# Brecon Beacons



## Porsche924 (29 Jun 2022)

Fortunate to live quite close to this beautiful part of Wales. Some of you may have a problem with the name of this little village.


----------



## Dogtrousers (29 Jun 2022)

Ystradfellte was one of the first youth hostels I ever visited back in the 70s


----------



## presta (29 Jun 2022)

When I stayed at the hostel in my fellwalking days I heard the correct pronunciation from the warden. A quaint little hostel in two cottages on opposite sides of the road. Passing through on the bike a decade or so later, the YHA had been closed and sold, with the east side renovated and up for sale, whilst the west one was a work in progress, completely gutted out with just the walls remaining. On that occasion I stayed at an independent hostel just down the road.


----------



## a.twiddler (29 Jun 2022)

Stayed there several times about 40 years ago. When I look at the names of those simpler hostels of which the YHA has relieved itself over the years it reminds me of the Flanders and Swann song, "The Slow Train" where the names of Beeching-axed railway stations are remembered. 

When I look at an old railway map it's surprising how many of them were near to places where I lived during my peripatetic childhood. The difference being that in a surprising number of cases, some of those stations have been reinstated while the YHA ethos of that time has gone for good. Business pressures, change in expectations of their customer base, time moves on.

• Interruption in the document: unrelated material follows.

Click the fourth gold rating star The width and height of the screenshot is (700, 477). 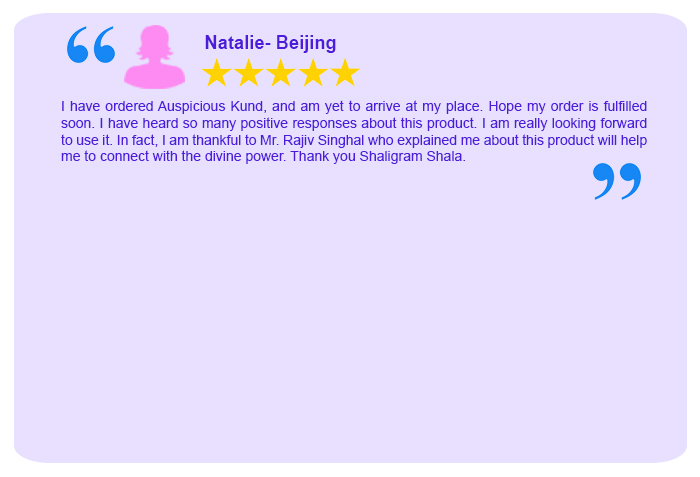tap(313, 72)
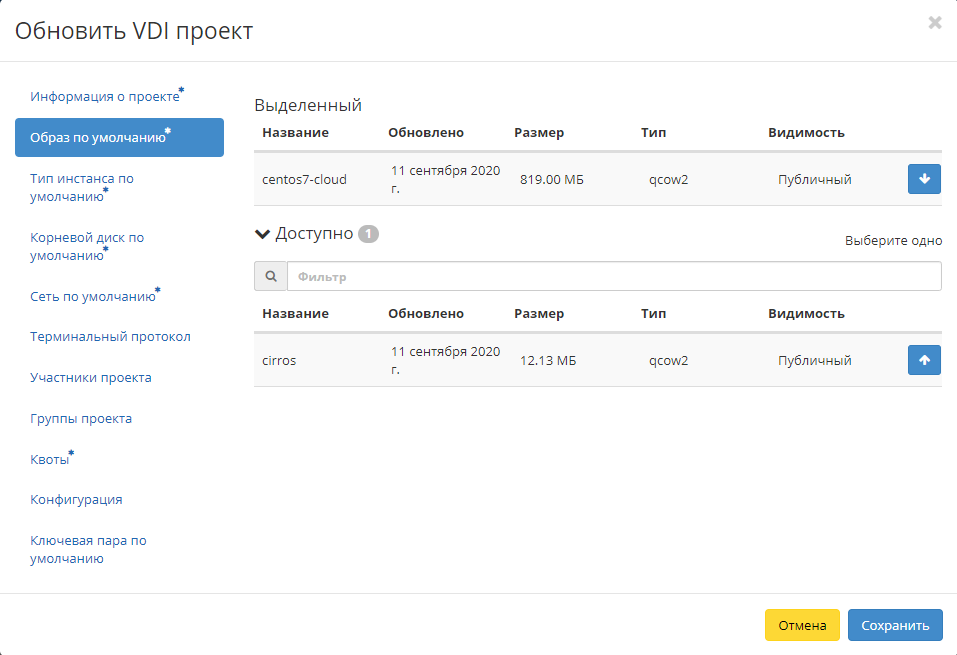Select the Терминальный протокол tab
Viewport: 957px width, 655px height.
coord(110,337)
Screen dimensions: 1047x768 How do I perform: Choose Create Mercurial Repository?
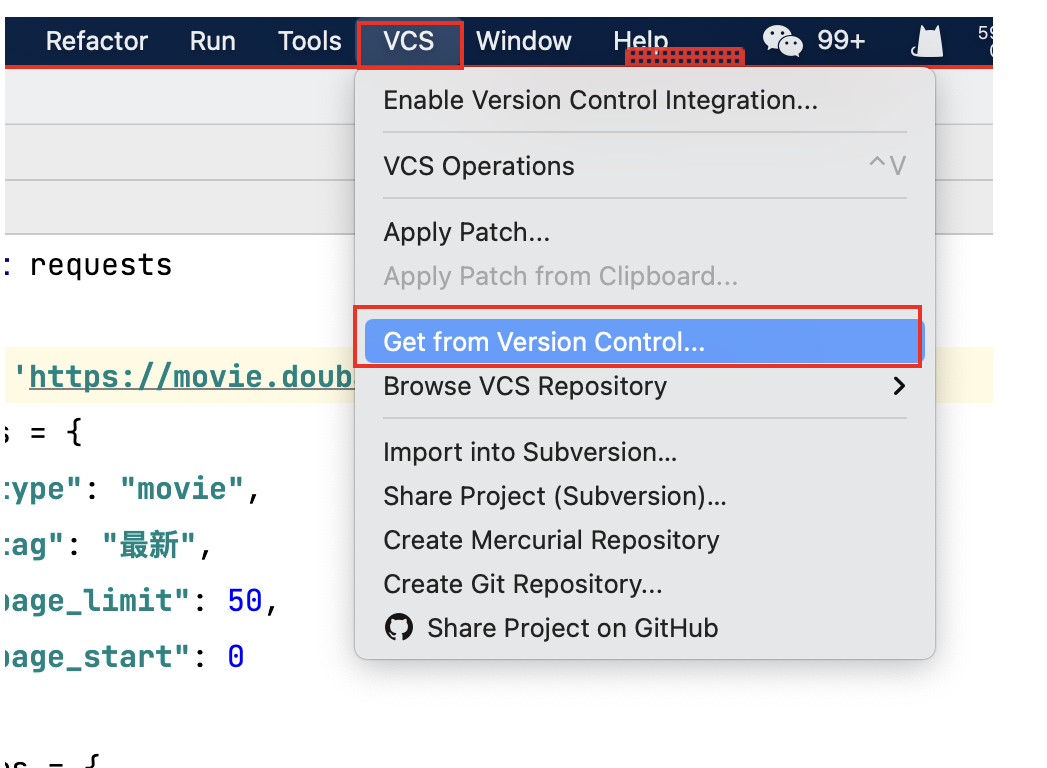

Surprising how a name from the past can bring so much back. 

Sometimes as I get older I think nostalgia ain't what it used to be, but in this case, it certainly is.


----------



## Alex321 (30 Jun 2022)

Porsche924 said:


> Fortunate to live quite close to this beautiful part of Wales. Some of you may have a problem with the name of this little village.



I've swum in the rivers round there (mostly in pools below the waterfalls), but haven't actually cycled in that area. When I lived just inside the Brecon Beacons national park I was only cycling a few times a year, and rarely more than 10 miles at a time.

By the time I got back into cycling (early in the Pandemic), we had moved down to Abercynon, and then down to the Vale of Glamorgan.

There were a few times, when we had visitors, we would take two cars, park one in Penderyn, the other in Port Yr Ogof car park, then walk the river path between them, past the waterfalls.


----------



## Ming the Merciless (30 Jun 2022)

Stayed there (YHA) in the 1980s, happy days back packing.


----------



## sleuthey (30 Jun 2022)

Porsche924 said:


> Some of you may have a problem with the name of this little village.



Surprised nobodies mentioned this place:


----------



## Spartak (30 Jun 2022)

sleuthey said:


> Surprised nobodies mentioned this place:
> 
> View attachment 650962



I've been up it.... 😂


----------



## Porsche924 (30 Jun 2022)

Spartak said:


> I've been up it.... 😂



There's always one.


----------



## Gina ice adventure (15 Jul 2022)

Alex321 said:


> I've swum in the rivers round there (mostly in pools below the waterfalls), but haven't actually cycled in that area. When I lived just inside the Brecon Beacons national park I was only cycling a few times a year, and rarely more than 10 miles at a time.
> 
> By the time I got back into cycling (early in the Pandemic), we had moved down to Abercynon, and then down to the Vale of Glamorgan.
> 
> There were a few times, when we had visitors, we would take two cars, park one in Penderyn, the other in Port Yr Ogof car park, then walk the river path between them, past the waterfalls.



I’m after some local knowledge of accessible routes if possible? I ride a Ice Trike bike which is great it’s too wide and tall to fit under barriers or chicane barriers , I do have a key to the accessibility gates but getting up and down isn’t the safest thing for me! TIA


----------



## grumpydad (18 Jul 2022)

Porsche924 said:


> Fortunate to live quite close to this beautiful part of Wales. Some of you may have a problem with the name of this little village.



You weren't going round the Usk Reservoir anti clockwise, about 3 months ago, if you were, did you happen to find my rear light, would have been flashing its little heart out?


----------



## Porsche924 (9 Aug 2022)

Sorry no.


----------